There is a bonus 5th use of adding some kind of markings, which doesnt have a specific value in combat. #3-5 expire after 1 minute and a caster can only have up to three active.

The reading of "loose soil" to mean "disturbed soil" makes 1 and 2 impossible unless you are fighting in a recently tilled garden. Soil is disturbed when a plow or bulldozer or shovel has removed it from its bank.

The opposite of "loose soil" is "compacted soil". Soil gets compacted under roads, buildings or boulders. Some soils, especially in desert areas, can be naturally compacted for multiple reasons. Getting rained on 2-3 a year can cause compaction. Salts and minerals can act as cement activated by small quantities of water)

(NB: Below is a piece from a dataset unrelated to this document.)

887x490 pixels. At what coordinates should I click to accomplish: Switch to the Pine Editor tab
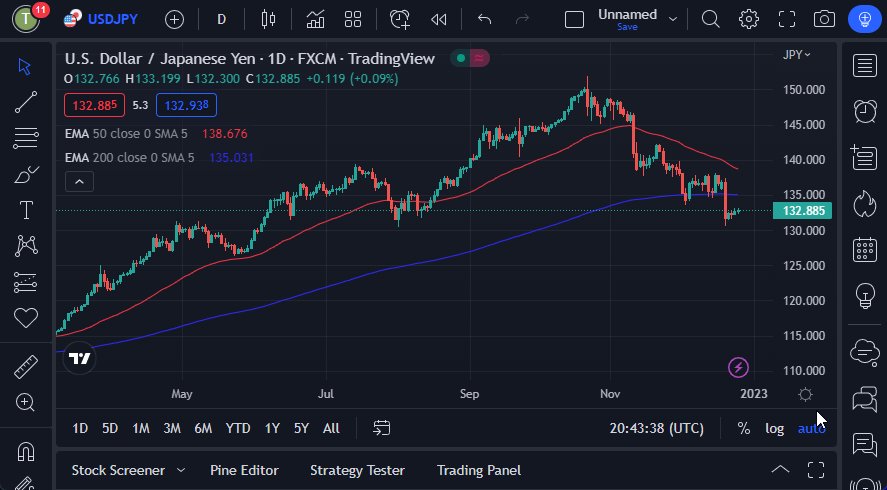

At some point the compaction can turn soil to something impenetrable. Shale, slate and sandstone were all clay, silt and sands, until they weren't. Only #3-5 work on rock.

Imo, if a wooden shovel used by an average person could not dig a hole, Mold Earth #1-2 would not work as the soil is proto-sandstone or shale or slate (even if geologists don't call it that).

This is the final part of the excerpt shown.